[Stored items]

=== Begin Enclosure ===

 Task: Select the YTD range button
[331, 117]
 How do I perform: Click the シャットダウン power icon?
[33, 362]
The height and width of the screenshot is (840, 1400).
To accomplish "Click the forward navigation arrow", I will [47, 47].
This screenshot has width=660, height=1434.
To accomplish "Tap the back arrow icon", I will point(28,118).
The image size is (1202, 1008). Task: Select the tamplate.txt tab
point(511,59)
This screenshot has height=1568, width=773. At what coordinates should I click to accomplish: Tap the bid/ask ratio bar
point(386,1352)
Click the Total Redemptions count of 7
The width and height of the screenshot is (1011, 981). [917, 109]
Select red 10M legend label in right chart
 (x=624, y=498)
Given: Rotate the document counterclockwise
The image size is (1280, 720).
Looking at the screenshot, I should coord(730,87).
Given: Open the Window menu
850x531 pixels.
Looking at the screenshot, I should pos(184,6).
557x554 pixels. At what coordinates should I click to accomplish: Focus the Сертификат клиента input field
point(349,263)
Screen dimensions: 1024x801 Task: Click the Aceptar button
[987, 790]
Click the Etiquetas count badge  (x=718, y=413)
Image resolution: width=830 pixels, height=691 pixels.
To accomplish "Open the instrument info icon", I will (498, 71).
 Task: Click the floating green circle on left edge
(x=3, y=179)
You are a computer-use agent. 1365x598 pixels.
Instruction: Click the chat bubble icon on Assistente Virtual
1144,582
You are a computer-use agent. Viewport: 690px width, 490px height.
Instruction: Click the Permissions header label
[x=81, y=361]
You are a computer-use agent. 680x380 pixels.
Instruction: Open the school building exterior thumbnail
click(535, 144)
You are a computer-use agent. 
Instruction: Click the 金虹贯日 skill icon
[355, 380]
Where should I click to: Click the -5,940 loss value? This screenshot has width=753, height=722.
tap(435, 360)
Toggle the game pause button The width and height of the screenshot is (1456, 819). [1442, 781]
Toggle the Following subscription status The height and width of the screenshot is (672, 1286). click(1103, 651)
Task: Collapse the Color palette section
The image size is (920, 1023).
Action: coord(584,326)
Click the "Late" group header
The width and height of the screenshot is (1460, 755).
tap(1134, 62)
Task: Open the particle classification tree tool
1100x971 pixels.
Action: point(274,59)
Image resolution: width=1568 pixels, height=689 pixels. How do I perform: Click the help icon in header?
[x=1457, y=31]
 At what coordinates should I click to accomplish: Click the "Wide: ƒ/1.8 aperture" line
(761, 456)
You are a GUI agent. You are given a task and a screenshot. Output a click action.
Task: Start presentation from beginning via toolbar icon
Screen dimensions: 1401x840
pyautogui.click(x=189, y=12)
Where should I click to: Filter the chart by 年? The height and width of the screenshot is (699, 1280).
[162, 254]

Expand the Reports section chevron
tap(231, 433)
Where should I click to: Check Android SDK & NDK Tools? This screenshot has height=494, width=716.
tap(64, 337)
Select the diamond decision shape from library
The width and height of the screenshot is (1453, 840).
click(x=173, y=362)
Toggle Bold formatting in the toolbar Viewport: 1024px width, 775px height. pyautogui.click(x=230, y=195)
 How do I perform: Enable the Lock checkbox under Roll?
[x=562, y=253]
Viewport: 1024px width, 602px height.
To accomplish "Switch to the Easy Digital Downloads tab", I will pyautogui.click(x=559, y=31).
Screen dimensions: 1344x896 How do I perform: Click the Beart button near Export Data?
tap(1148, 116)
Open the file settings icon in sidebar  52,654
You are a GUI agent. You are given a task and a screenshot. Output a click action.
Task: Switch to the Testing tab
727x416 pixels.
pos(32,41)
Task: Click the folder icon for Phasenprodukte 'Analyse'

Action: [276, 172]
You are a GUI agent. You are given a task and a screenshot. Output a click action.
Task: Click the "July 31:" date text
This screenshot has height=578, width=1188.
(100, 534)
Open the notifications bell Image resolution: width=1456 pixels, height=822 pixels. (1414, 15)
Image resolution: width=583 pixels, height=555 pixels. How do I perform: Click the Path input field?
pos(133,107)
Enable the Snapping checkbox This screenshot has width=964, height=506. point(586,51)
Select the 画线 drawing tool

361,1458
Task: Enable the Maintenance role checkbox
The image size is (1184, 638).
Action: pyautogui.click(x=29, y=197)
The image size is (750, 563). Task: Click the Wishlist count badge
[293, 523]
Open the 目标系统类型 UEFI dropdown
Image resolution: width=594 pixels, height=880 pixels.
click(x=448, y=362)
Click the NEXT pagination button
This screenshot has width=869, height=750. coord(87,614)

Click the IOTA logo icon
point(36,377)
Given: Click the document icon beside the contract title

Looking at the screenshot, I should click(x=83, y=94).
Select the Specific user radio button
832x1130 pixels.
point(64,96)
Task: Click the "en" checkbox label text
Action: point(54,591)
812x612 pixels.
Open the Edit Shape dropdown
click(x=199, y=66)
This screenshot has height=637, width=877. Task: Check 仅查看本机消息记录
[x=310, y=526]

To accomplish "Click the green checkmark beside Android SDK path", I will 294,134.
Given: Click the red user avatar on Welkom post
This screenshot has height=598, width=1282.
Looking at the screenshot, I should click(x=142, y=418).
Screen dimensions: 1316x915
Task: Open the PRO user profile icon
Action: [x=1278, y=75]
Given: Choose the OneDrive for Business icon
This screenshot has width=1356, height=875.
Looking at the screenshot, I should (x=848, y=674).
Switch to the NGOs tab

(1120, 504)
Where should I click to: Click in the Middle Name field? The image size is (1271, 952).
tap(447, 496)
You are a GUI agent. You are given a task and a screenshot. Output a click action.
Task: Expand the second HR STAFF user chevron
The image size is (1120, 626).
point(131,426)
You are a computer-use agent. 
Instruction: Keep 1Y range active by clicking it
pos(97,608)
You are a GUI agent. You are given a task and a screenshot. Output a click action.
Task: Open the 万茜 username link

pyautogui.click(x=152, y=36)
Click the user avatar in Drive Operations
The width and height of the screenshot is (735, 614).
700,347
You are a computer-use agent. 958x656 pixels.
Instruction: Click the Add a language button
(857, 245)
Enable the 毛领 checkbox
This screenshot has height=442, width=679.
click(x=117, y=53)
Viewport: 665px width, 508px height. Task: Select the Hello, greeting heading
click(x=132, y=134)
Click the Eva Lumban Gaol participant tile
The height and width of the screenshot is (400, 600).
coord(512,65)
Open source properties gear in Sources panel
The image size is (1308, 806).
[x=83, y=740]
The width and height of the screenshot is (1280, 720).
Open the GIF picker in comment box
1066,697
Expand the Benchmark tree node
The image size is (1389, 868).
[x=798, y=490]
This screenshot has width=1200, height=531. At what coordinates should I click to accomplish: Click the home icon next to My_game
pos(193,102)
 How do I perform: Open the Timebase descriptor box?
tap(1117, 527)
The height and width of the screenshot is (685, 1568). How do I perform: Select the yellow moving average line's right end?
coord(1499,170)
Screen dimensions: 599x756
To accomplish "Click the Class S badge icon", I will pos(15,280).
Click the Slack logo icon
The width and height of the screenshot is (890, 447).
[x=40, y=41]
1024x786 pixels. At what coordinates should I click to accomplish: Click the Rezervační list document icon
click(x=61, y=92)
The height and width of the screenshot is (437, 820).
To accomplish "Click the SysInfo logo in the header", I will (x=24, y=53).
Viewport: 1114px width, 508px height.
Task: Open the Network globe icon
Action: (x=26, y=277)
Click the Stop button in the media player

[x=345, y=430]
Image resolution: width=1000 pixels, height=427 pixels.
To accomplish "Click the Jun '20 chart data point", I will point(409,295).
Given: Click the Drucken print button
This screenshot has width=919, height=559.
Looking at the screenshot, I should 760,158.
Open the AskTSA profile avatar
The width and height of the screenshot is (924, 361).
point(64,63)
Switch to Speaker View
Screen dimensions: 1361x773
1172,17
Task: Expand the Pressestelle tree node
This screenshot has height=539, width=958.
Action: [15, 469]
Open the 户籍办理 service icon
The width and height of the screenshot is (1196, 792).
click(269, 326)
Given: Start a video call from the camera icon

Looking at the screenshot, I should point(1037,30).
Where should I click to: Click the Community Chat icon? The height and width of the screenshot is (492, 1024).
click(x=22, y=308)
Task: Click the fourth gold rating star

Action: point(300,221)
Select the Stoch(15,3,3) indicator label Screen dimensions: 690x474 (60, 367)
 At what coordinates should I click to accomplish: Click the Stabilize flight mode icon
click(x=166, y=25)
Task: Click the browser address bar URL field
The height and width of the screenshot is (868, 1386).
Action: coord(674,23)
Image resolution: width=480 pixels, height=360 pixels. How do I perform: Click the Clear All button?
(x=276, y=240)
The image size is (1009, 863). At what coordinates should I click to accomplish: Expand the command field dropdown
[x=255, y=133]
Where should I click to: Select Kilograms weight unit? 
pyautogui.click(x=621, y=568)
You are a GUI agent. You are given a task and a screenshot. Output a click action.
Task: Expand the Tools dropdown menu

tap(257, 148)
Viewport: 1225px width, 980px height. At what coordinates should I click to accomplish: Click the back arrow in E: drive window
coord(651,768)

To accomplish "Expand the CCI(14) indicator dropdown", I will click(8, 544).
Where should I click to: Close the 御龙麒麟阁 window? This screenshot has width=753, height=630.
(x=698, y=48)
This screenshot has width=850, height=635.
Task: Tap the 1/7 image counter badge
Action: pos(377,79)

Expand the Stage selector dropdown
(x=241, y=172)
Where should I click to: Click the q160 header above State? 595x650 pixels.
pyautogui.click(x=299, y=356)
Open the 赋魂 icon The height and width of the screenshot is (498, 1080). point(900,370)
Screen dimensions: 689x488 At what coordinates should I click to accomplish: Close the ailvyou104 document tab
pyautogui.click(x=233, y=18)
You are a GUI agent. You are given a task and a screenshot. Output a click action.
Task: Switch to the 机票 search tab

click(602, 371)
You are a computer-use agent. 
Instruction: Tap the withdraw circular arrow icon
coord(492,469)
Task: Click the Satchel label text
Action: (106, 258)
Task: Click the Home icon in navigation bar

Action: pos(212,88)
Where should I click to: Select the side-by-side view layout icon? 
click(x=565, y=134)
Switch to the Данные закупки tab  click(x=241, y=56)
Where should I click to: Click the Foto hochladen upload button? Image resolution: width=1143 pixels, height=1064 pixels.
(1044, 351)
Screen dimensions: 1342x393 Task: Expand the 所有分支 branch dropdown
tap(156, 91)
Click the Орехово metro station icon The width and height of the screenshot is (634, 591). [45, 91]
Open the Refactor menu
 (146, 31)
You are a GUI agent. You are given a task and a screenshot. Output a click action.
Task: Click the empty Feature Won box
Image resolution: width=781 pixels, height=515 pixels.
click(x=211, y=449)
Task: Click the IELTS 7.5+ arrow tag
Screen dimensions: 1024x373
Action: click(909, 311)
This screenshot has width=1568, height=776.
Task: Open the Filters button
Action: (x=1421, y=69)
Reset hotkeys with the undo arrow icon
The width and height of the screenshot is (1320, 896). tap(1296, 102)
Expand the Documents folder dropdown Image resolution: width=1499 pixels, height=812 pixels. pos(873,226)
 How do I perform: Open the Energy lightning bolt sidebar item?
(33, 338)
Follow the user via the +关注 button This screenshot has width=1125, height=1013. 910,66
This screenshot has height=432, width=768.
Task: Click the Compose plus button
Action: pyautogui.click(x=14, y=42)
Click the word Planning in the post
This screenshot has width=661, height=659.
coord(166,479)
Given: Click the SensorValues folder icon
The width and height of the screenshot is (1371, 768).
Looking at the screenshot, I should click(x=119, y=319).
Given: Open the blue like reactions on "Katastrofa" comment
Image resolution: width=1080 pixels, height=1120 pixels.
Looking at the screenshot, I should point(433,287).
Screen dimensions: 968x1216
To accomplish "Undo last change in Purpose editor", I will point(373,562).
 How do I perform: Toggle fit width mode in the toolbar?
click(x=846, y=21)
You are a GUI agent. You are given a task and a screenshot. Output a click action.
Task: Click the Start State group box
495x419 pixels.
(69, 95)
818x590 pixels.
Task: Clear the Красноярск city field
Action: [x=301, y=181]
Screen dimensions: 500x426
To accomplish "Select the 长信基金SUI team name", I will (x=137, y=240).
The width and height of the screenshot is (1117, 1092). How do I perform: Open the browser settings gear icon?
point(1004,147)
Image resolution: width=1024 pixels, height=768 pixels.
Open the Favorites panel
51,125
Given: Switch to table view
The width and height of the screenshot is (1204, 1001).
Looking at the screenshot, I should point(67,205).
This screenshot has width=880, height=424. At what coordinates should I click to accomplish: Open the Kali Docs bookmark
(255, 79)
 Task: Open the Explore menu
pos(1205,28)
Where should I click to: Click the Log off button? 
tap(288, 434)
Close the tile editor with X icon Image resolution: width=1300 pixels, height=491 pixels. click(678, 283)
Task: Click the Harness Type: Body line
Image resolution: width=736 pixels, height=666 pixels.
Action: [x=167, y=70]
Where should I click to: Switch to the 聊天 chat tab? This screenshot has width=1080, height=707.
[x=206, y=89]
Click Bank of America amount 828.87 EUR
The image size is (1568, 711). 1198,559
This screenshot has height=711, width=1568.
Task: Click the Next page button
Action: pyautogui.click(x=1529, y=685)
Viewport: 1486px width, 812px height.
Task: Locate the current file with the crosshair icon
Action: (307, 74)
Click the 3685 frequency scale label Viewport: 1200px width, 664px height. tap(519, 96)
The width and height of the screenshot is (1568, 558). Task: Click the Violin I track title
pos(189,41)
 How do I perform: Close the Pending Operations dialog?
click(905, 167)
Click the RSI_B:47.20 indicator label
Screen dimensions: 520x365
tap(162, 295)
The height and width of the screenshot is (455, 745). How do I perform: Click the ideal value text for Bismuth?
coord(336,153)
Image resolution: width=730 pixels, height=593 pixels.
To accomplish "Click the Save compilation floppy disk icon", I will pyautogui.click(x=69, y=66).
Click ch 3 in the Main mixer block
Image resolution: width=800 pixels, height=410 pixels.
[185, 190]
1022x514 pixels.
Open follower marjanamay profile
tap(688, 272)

=== End Enclosure ===

Which lines hold the string "tree"? Copy all of them from the data above.

Task: Open the particle classification tree tool
Expand the Benchmark tree node
Task: Expand the Pressestelle tree node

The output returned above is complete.